なぜ「複雑な気持ち」になるのでしょうか?
こうした本を何十冊と読んで「知識」を得た患者さんが、一日中、野菜ジュースを作り続けて精神をすり減らしたり、必死で断食して病気を悪化させたり、本当に必要な抗がん剤治療をやめてしまったりするのを、私は見てきたからです。
◆体験談には要注意
病気について調べたいとき、注意すべきなのが「体験談」です。
たとえ同じ病気にかかっていても、体の状態や病気の進行度合いは全く異なります。他人の体験が自分に当てはまるとは限りません。
特に「がん」は全く異なる病気の総称です。病名が同じ「がん」でも、必要な治療や「どのくらい生きられるか」は、本当に多種多様です。
また、何かが「病気に効くかどうか」を知りたいとき、その根拠になるのは「誰か一人の体験」ではありません。
ある成分の「効果」を証明するには、数百、数千人規模で厳密に計画された臨床試験を行わなければならないからです。こうした試験の結果が科学的根拠として蓄積したとき、ようやく病気への効果が示されたことになるのです。

#### [提供データ]
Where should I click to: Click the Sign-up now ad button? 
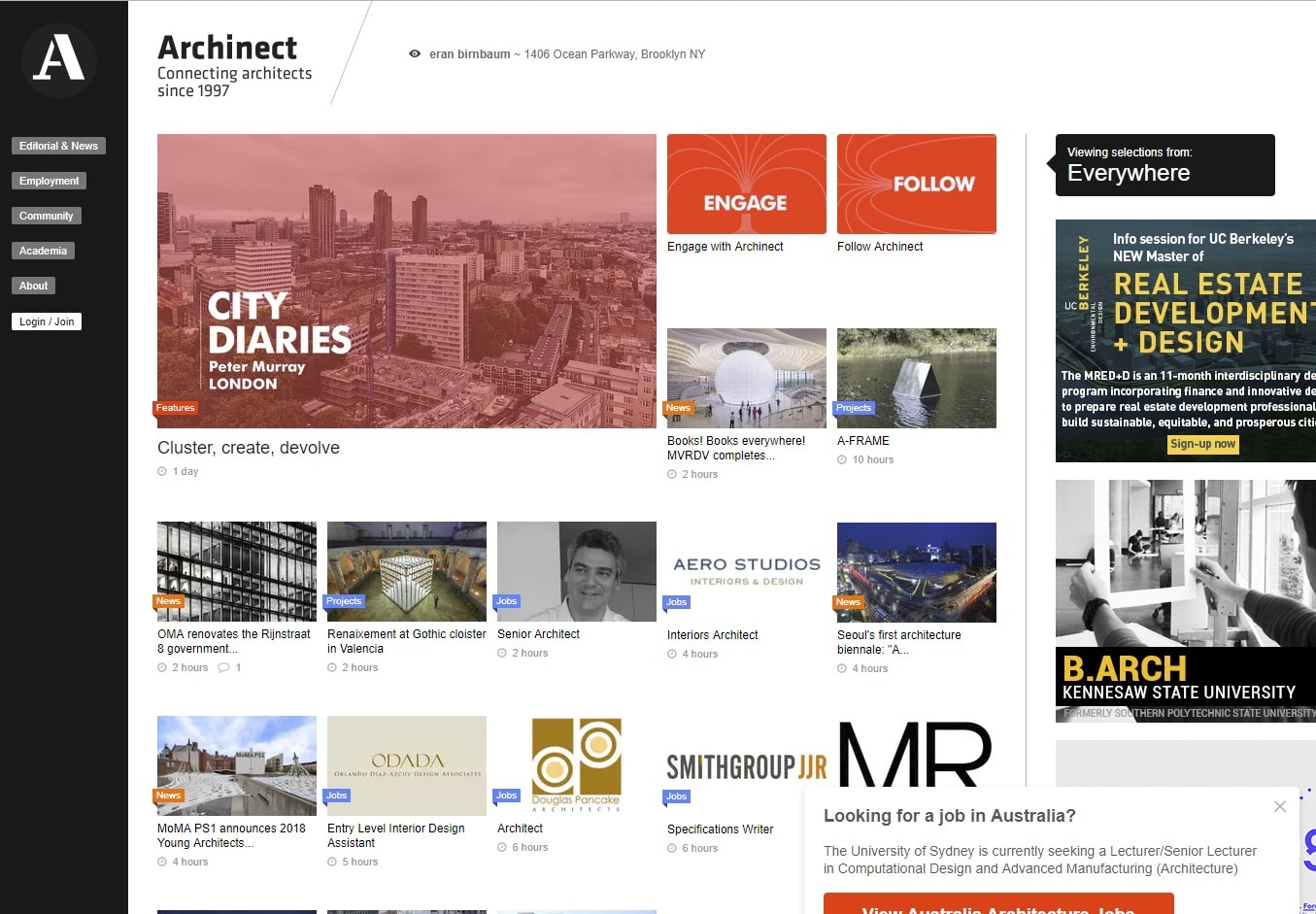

#### [課題一覧]
a - 体験談と科学的根拠についての文章では、ある成分の効果を証明するのに、どんな臨床試験が必要だと書かれていますか。
b - 体験談と科学的根拠についての文章を、最後の文の後から引き継いで続きを書いてください。

#### [課題ごとの回答]
a - 数百、数千人規模で厳密に計画された臨床試験です。

b -
むろん、このような「成分」が見つかれば、病院で「保険のきく治療」として提供されることでしょう。それほど有望な「治療」が医療本にしか載っていないなどということは、あり得ません。
◆知りたいのは個人の体験だが
一方で、病気にかかった患者さんが、まず知りたいと思うのは、他でもない「同じ病気の人の体験談」である、というのも重要な事実です。
何百、何千という「見知らぬ誰か」のデータは、当事者にとって説得力を持ちません。未体験の不安を抱えた患者さんが頼りにしたいのは、「一足先に同じ不安を体験した誰か」だからです。
病気を告知されると、さまざまな不安が去来します。
「私の病気はどのくらい重いのか」
「いつ病気は治るのか」
「仕事は続けられるのか」
「家族にはどう伝えればいいのか」
そんなとき、よりどころになるのは、「姿形の見える誰か」なのです。
そこで重要なのは、体験談を上手に利用することです。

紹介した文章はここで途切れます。